What is expected =>
Print the line containing "The width and" and all lines after it, unchanged, through the end of the data. Leave the pictures out.

━━━━━━━━━━

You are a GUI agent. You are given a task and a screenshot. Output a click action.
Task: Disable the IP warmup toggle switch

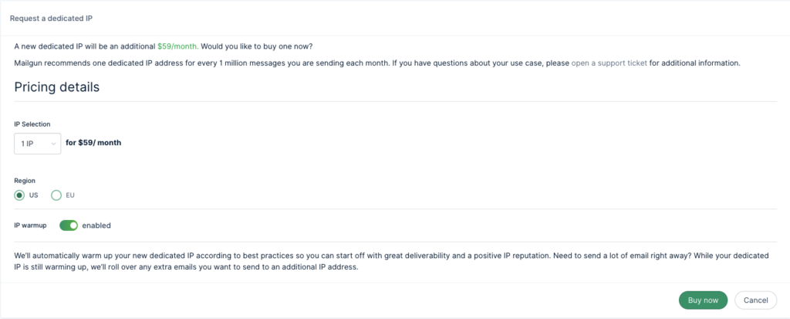[69, 226]
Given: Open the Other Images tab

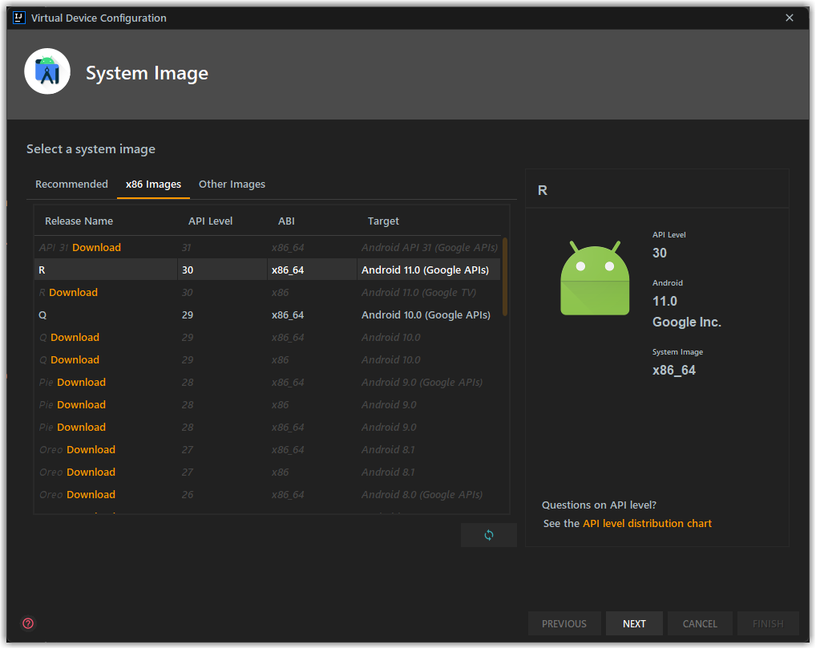Looking at the screenshot, I should 232,184.
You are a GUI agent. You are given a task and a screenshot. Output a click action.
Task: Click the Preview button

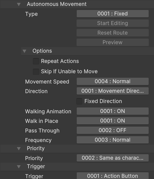[x=113, y=43]
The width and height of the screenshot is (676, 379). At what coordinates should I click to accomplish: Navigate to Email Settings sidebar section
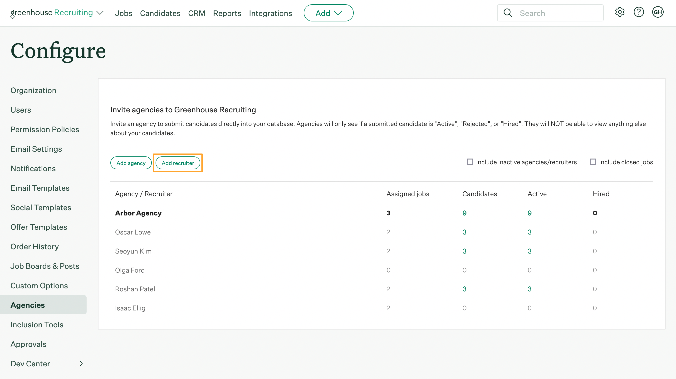(36, 149)
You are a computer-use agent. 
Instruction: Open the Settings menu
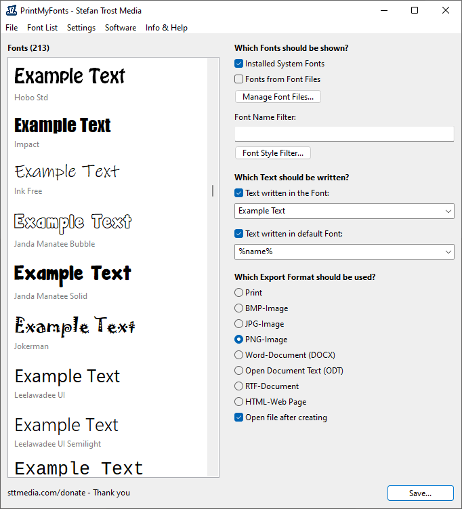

━━━━━━━━━━

Result of the task =>
The width and height of the screenshot is (676, 379). At what coordinates should I click to accomplish: Navigate to Email Settings sidebar section
(36, 149)
You are a computer-use agent. 
Instruction: Open the Settings menu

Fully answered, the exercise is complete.